→ **Exercise task a**
Could you extract the listing lines word for word, starting with the line containing "Screen dimensions: 787x554" and going on through the line containing "click(x=875, y=23)", and leave the pictures out?

** start of Supplied passage **

My earliest memories come from growing up in Mt. Washington living upstairs from my grandparents. The back yard was planted end to end with a garden that fed the whole family. We had fruit trees on the borders – pears, plums, cherries, peaches, and of course, fig trees Pop carried here from their home town of Campolieto- Campobasso in Italy. No space was wasted, and the skill of ages went into making everything flourish. I learned from an early age about planting onions among the tomatoes, and putting the zucchini squash and beans in alternating plots each year. The brick walkways had chamomile and thyme growing in the spaces so walking through the garden was a fragrant experience. Mint, chamomile, oregano flowers, and rosemary scented the linen drawers.

My grandfather Angelo worked for the Railroad as a skilled stone cutter, laying the rail beds that wound through the city and into the boroughs beyond. He went off in the morning with a lunch box filled with hand made bread, slathered with lard, and filled with the bounty of the season – fresh onions and tomatoes with basil in the summer, dry sausage and roasted peppers in the winter, with all variations in between. As a child , I did not know we were poor because we ate like kings! Of course, it was the labor of days and nights that fed the family. All summer, we put up food in jars, working under the porch in the shade of the grape arbor that grew up to the second floor. Since every house on the whole block was farming as we did, we pooled resources to harvest and can. Three or four women chatted away in Italian as they peeled, pared, pressed and stirred vast vats of sauce over the black coal stove. We went to each house in turn, sharing seasonings and recipes…none written down, just passed on from hands to hands.

** end of Supplied passage **

→ **Exercise task b**
Can you copy the passage on the family garden exactly, starting with "My earliest memories" and going on through "the linen drawers."?

** start of Record extracts **

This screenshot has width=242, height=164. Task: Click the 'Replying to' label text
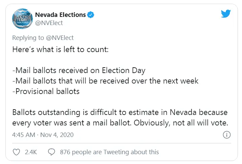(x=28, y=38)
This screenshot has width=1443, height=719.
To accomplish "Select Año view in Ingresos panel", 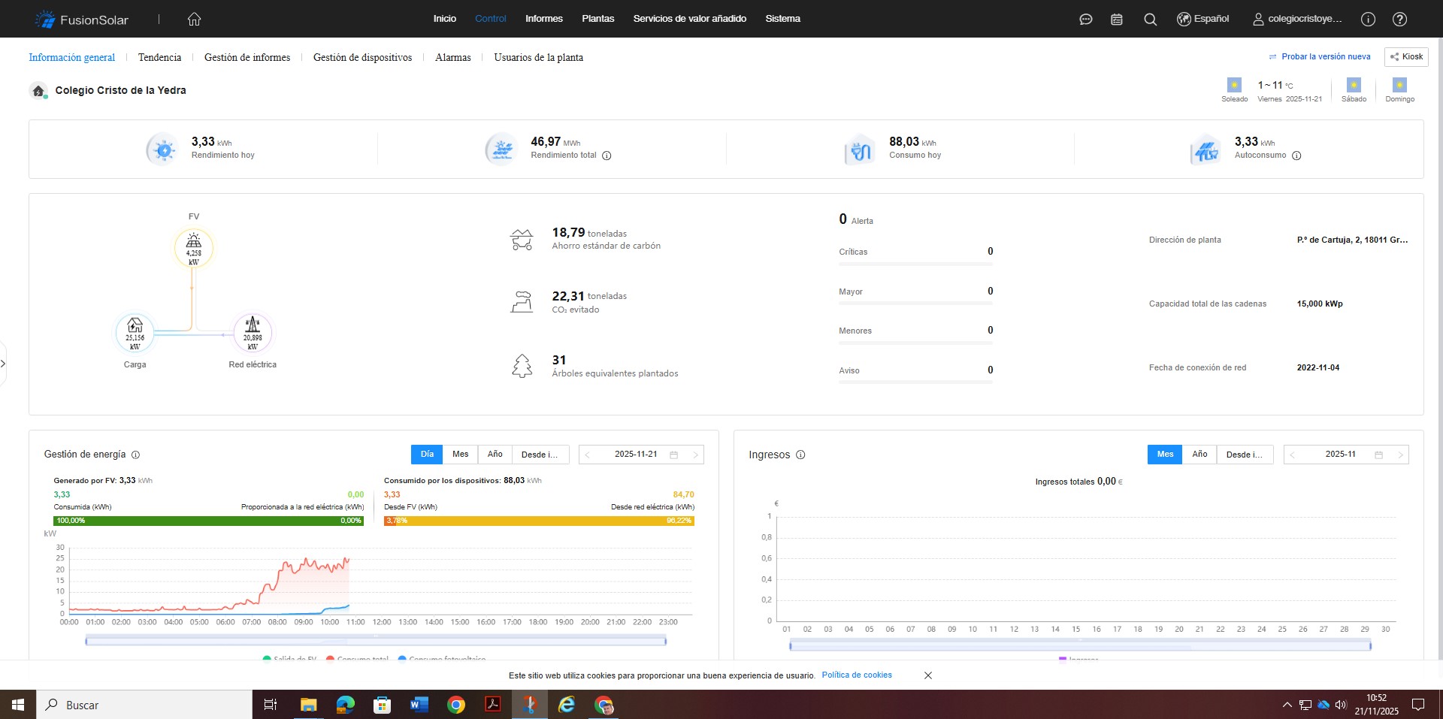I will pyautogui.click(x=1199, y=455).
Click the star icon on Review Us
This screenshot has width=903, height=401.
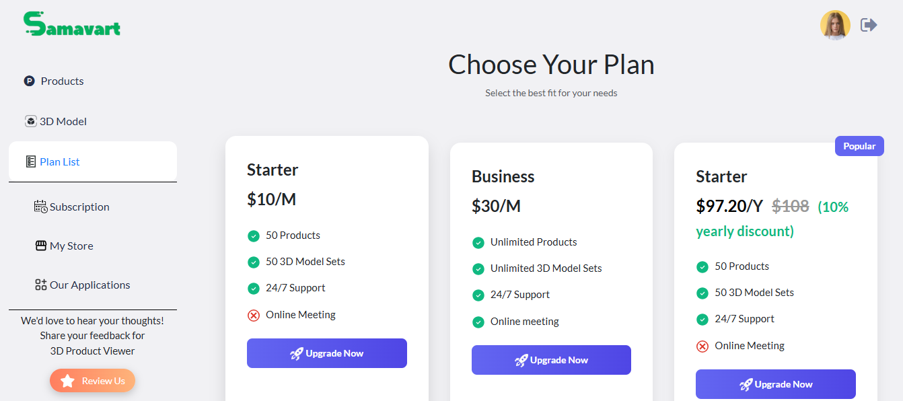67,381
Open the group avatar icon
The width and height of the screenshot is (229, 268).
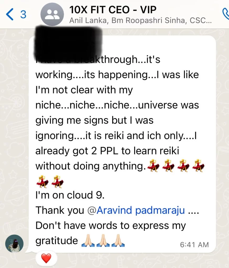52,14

** end of Record extracts **
** start of Record extracts **

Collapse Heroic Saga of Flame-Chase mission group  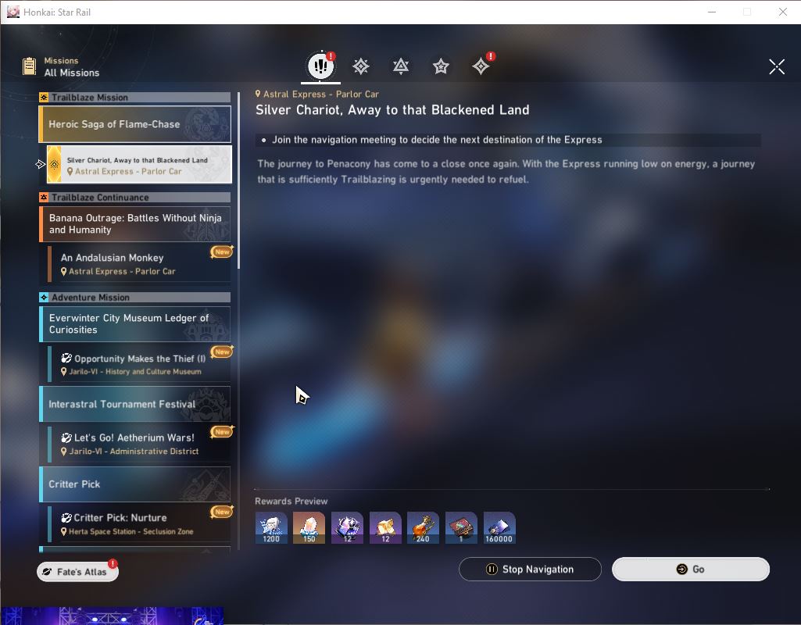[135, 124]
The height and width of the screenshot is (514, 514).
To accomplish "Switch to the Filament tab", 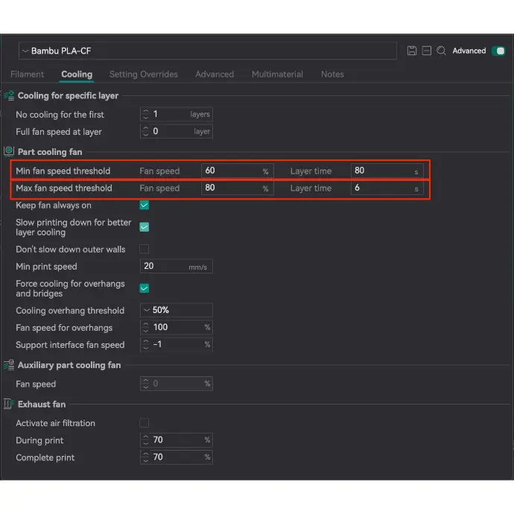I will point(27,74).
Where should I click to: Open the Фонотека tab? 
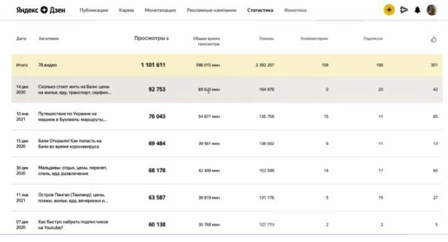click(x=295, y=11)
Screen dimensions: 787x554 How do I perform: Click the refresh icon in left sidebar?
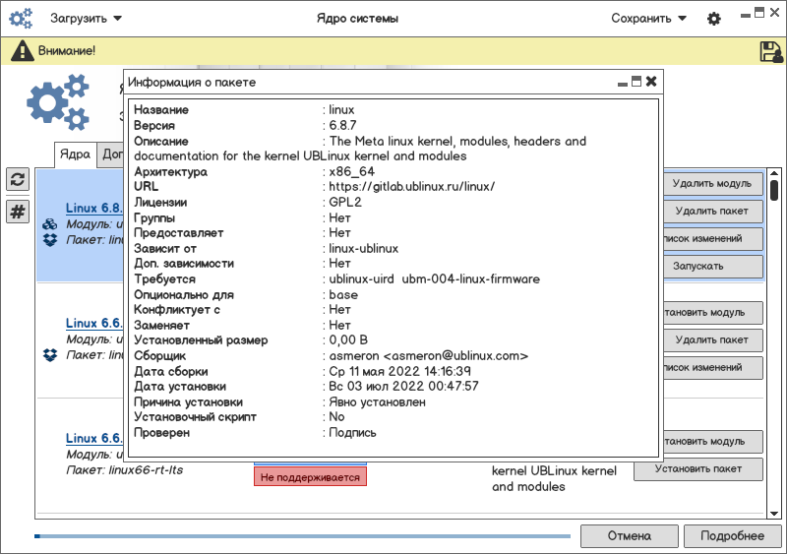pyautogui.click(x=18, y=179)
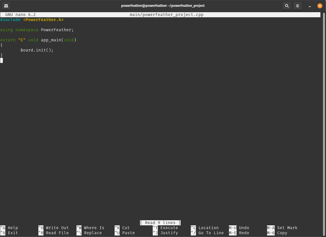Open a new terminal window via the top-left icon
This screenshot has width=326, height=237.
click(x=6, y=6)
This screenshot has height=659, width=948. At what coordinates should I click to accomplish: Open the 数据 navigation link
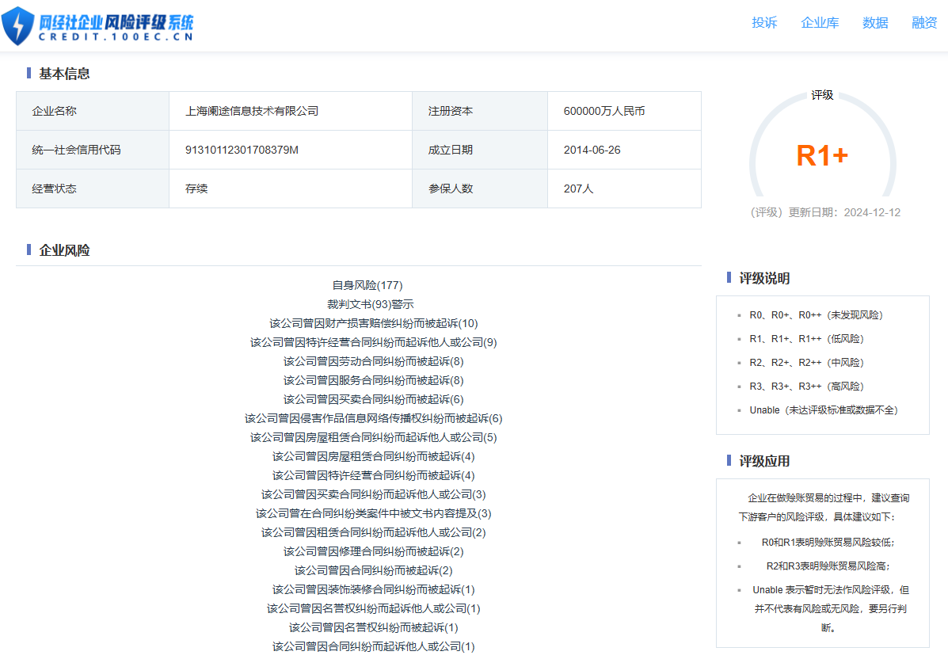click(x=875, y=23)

** end of Record extracts **

→ **Task result a**
Screen dimensions: 787x554 How do I perform: Click the refresh icon in left sidebar?
pyautogui.click(x=18, y=179)
Open a new terminal window via the top-left icon
This screenshot has width=326, height=237.
click(x=6, y=6)
This screenshot has height=659, width=948. At what coordinates should I click to accomplish: Open the 数据 navigation link
click(x=875, y=23)

→ **Task result b**
My earliest memories come from growing up in Mt. Washington living upstairs from my grandparents. The back yard was planted end to end with a garden that fed the whole family. We had fruit trees on the borders – pears, plums, cherries, peaches, and of course, fig trees Pop carried here from their home town of Campolieto- Campobasso in Italy. No space was wasted, and the skill of ages went into making everything flourish. I learned from an early age about planting onions among the tomatoes, and putting the zucchini squash and beans in alternating plots each year. The brick walkways had chamomile and thyme growing in the spaces so walking through the garden was a fragrant experience. Mint, chamomile, oregano flowers, and rosemary scented the linen drawers.